RECORDED DATA ▸
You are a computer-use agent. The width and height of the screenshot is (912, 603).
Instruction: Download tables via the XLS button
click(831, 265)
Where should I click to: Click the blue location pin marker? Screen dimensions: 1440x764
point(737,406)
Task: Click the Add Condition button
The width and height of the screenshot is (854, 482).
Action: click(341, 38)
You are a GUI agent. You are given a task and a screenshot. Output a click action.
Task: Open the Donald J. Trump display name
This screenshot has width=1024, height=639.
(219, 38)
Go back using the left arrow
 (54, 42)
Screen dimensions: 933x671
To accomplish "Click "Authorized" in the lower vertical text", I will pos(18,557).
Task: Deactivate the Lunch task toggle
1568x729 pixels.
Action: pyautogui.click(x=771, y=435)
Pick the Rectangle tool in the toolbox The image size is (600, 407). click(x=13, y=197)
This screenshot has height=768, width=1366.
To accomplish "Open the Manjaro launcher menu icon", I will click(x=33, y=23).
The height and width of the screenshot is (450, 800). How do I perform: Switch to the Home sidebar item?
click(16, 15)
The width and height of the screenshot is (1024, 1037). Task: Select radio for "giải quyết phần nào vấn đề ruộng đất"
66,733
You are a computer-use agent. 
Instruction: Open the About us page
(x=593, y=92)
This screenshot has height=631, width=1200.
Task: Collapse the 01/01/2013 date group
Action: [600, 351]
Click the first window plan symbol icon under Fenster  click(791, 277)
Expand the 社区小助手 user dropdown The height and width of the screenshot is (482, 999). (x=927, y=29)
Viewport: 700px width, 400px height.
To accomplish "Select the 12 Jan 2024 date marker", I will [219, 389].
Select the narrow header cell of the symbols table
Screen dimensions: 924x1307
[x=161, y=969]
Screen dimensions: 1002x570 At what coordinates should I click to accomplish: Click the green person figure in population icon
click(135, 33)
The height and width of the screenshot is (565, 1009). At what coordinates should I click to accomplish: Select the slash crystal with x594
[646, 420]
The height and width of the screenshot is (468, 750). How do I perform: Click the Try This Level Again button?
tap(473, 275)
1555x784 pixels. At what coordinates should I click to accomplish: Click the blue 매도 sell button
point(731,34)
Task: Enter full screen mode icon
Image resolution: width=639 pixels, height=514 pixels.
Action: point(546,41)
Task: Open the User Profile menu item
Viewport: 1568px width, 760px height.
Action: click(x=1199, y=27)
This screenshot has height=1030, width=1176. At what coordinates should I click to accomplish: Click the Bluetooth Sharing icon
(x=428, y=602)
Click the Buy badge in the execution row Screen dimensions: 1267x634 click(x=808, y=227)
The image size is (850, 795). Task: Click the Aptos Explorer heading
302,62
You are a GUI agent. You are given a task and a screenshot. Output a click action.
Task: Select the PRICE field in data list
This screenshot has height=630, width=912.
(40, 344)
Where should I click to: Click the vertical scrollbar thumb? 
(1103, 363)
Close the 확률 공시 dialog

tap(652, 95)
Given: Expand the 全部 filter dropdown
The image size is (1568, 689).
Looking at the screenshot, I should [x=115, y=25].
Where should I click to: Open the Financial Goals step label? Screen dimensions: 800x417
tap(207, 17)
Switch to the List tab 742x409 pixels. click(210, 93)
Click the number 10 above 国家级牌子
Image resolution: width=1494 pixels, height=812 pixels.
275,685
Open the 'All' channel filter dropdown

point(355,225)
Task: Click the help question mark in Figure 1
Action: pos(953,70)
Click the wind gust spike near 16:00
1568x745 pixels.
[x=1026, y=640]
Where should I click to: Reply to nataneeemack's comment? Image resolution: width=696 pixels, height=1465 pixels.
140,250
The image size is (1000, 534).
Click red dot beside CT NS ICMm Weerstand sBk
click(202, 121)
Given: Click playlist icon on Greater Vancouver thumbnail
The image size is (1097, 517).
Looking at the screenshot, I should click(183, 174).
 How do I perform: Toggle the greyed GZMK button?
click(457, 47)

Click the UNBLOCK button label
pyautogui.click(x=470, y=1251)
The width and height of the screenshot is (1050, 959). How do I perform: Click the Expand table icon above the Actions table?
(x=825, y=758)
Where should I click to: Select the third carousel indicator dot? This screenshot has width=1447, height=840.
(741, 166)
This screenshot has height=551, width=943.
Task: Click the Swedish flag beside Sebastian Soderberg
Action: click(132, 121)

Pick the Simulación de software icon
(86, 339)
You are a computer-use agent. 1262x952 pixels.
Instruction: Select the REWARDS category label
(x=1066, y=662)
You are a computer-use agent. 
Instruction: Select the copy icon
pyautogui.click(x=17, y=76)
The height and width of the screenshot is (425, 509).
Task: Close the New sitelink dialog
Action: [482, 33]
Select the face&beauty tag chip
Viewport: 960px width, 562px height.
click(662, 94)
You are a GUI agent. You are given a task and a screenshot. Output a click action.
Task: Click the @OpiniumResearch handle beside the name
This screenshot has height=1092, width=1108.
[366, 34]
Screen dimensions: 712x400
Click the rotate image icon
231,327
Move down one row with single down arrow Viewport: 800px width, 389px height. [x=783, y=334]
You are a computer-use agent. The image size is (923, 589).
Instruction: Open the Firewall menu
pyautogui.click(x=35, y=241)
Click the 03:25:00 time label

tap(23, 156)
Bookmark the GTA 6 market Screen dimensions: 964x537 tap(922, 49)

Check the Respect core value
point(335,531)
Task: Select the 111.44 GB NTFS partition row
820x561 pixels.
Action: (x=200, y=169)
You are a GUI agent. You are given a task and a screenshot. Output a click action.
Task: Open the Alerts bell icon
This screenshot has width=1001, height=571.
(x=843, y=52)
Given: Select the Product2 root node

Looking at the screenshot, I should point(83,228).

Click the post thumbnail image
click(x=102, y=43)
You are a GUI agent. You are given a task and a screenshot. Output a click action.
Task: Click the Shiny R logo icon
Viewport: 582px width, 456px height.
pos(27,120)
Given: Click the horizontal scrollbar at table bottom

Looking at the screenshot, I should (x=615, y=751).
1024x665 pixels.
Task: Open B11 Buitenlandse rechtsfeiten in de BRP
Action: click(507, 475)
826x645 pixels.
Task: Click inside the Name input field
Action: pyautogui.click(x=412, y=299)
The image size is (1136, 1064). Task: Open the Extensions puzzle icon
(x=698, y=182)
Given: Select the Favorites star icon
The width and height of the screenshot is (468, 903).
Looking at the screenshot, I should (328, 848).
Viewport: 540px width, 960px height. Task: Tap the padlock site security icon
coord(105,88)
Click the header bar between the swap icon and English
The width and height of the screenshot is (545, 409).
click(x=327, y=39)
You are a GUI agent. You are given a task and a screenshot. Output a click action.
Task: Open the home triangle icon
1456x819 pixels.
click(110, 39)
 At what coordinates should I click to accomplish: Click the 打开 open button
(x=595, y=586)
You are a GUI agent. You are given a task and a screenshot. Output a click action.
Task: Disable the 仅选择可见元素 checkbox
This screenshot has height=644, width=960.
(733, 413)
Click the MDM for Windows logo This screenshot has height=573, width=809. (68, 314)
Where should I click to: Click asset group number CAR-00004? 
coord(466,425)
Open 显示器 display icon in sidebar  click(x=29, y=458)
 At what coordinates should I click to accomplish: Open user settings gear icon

EXERCISE INSTRUCTIONS ▸ Your task is to extract all of the records exactly.

ANSWER FOR THIS EXERCISE ▸
You are a computer-use agent. The width and height of the screenshot is (912, 603).
Instruction: Download tables via the XLS button
click(831, 265)
Where should I click to: Click the blue location pin marker? Screen dimensions: 1440x764
point(737,406)
Task: Click the Add Condition button
The width and height of the screenshot is (854, 482).
Action: click(341, 38)
You are a GUI agent. You are given a task and a screenshot. Output a click action.
Task: Open the Donald J. Trump display name
This screenshot has width=1024, height=639.
(219, 38)
Go back using the left arrow
 (54, 42)
Screen dimensions: 933x671
To accomplish "Click "Authorized" in the lower vertical text", I will pos(18,557).
Task: Deactivate the Lunch task toggle
1568x729 pixels.
Action: pyautogui.click(x=771, y=435)
Pick the Rectangle tool in the toolbox The image size is (600, 407). click(x=13, y=197)
This screenshot has height=768, width=1366.
To accomplish "Open the Manjaro launcher menu icon", I will click(x=33, y=23).
The height and width of the screenshot is (450, 800). How do I perform: Switch to the Home sidebar item?
click(16, 15)
The width and height of the screenshot is (1024, 1037). Task: Select radio for "giải quyết phần nào vấn đề ruộng đất"
66,733
You are a computer-use agent. 
Instruction: Open the About us page
(x=593, y=92)
This screenshot has height=631, width=1200.
Task: Collapse the 01/01/2013 date group
Action: [600, 351]
Click the first window plan symbol icon under Fenster  click(791, 277)
Expand the 社区小助手 user dropdown The height and width of the screenshot is (482, 999). (x=927, y=29)
Viewport: 700px width, 400px height.
To accomplish "Select the 12 Jan 2024 date marker", I will [219, 389].
Select the narrow header cell of the symbols table
Screen dimensions: 924x1307
[x=161, y=969]
Screen dimensions: 1002x570 At what coordinates should I click to accomplish: Click the green person figure in population icon
click(135, 33)
The height and width of the screenshot is (565, 1009). At what coordinates should I click to accomplish: Select the slash crystal with x594
[646, 420]
The height and width of the screenshot is (468, 750). How do I perform: Click the Try This Level Again button?
tap(473, 275)
1555x784 pixels. At what coordinates should I click to accomplish: Click the blue 매도 sell button
point(731,34)
Task: Enter full screen mode icon
Image resolution: width=639 pixels, height=514 pixels.
Action: point(546,41)
Task: Open the User Profile menu item
Viewport: 1568px width, 760px height.
Action: click(x=1199, y=27)
This screenshot has height=1030, width=1176. At what coordinates should I click to accomplish: Click the Bluetooth Sharing icon
(x=428, y=602)
Click the Buy badge in the execution row Screen dimensions: 1267x634 click(x=808, y=227)
The image size is (850, 795). Task: Click the Aptos Explorer heading
302,62
You are a GUI agent. You are given a task and a screenshot. Output a click action.
Task: Select the PRICE field in data list
This screenshot has height=630, width=912.
(40, 344)
Where should I click to: Click the vertical scrollbar thumb? 
(1103, 363)
Close the 확률 공시 dialog

tap(652, 95)
Given: Expand the 全部 filter dropdown
The image size is (1568, 689).
Looking at the screenshot, I should [x=115, y=25].
Where should I click to: Open the Financial Goals step label? Screen dimensions: 800x417
tap(207, 17)
Switch to the List tab 742x409 pixels. click(210, 93)
Click the number 10 above 国家级牌子
Image resolution: width=1494 pixels, height=812 pixels.
275,685
Open the 'All' channel filter dropdown

point(355,225)
Task: Click the help question mark in Figure 1
Action: pos(953,70)
Click the wind gust spike near 16:00
1568x745 pixels.
[x=1026, y=640]
Where should I click to: Reply to nataneeemack's comment? Image resolution: width=696 pixels, height=1465 pixels.
140,250
The image size is (1000, 534).
Click red dot beside CT NS ICMm Weerstand sBk
click(202, 121)
Given: Click playlist icon on Greater Vancouver thumbnail
The image size is (1097, 517).
Looking at the screenshot, I should click(183, 174).
 How do I perform: Toggle the greyed GZMK button?
click(457, 47)

Click the UNBLOCK button label
pyautogui.click(x=470, y=1251)
The width and height of the screenshot is (1050, 959). How do I perform: Click the Expand table icon above the Actions table?
(x=825, y=758)
Where should I click to: Select the third carousel indicator dot? This screenshot has width=1447, height=840.
(741, 166)
This screenshot has height=551, width=943.
Task: Click the Swedish flag beside Sebastian Soderberg
Action: click(132, 121)

Pick the Simulación de software icon
(86, 339)
You are a computer-use agent. 1262x952 pixels.
Instruction: Select the REWARDS category label
(x=1066, y=662)
You are a computer-use agent. 
Instruction: Select the copy icon
pyautogui.click(x=17, y=76)
The height and width of the screenshot is (425, 509).
Task: Close the New sitelink dialog
Action: [482, 33]
Select the face&beauty tag chip
Viewport: 960px width, 562px height.
click(662, 94)
You are a GUI agent. You are given a task and a screenshot. Output a click action.
Task: Click the @OpiniumResearch handle beside the name
This screenshot has height=1092, width=1108.
[366, 34]
Screen dimensions: 712x400
Click the rotate image icon
231,327
Move down one row with single down arrow Viewport: 800px width, 389px height. [x=783, y=334]
You are a computer-use agent. The image size is (923, 589).
Instruction: Open the Firewall menu
pyautogui.click(x=35, y=241)
Click the 03:25:00 time label

tap(23, 156)
Bookmark the GTA 6 market Screen dimensions: 964x537 tap(922, 49)

Check the Respect core value
point(335,531)
Task: Select the 111.44 GB NTFS partition row
820x561 pixels.
Action: (x=200, y=169)
You are a GUI agent. You are given a task and a screenshot. Output a click action.
Task: Open the Alerts bell icon
This screenshot has width=1001, height=571.
(x=843, y=52)
Given: Select the Product2 root node

Looking at the screenshot, I should point(83,228).

Click the post thumbnail image
click(x=102, y=43)
You are a GUI agent. You are given a task and a screenshot. Output a click action.
Task: Click the Shiny R logo icon
Viewport: 582px width, 456px height.
pos(27,120)
Given: Click the horizontal scrollbar at table bottom

Looking at the screenshot, I should (x=615, y=751).
1024x665 pixels.
Task: Open B11 Buitenlandse rechtsfeiten in de BRP
Action: click(507, 475)
826x645 pixels.
Task: Click inside the Name input field
Action: pyautogui.click(x=412, y=299)
The image size is (1136, 1064). Task: Open the Extensions puzzle icon
(x=698, y=182)
Given: Select the Favorites star icon
The width and height of the screenshot is (468, 903).
Looking at the screenshot, I should (328, 848).
Viewport: 540px width, 960px height. Task: Tap the padlock site security icon
coord(105,88)
Click the header bar between the swap icon and English
The width and height of the screenshot is (545, 409).
click(x=327, y=39)
You are a GUI agent. You are given a task and a screenshot. Output a click action.
Task: Open the home triangle icon
1456x819 pixels.
click(110, 39)
 At what coordinates should I click to accomplish: Click the 打开 open button
(x=595, y=586)
You are a GUI agent. You are given a task and a screenshot. Output a click action.
Task: Disable the 仅选择可见元素 checkbox
This screenshot has height=644, width=960.
(733, 413)
Click the MDM for Windows logo This screenshot has height=573, width=809. (68, 314)
Where should I click to: Click asset group number CAR-00004? 
coord(466,425)
Open 显示器 display icon in sidebar  click(x=29, y=458)
 At what coordinates should I click to accomplish: Open user settings gear icon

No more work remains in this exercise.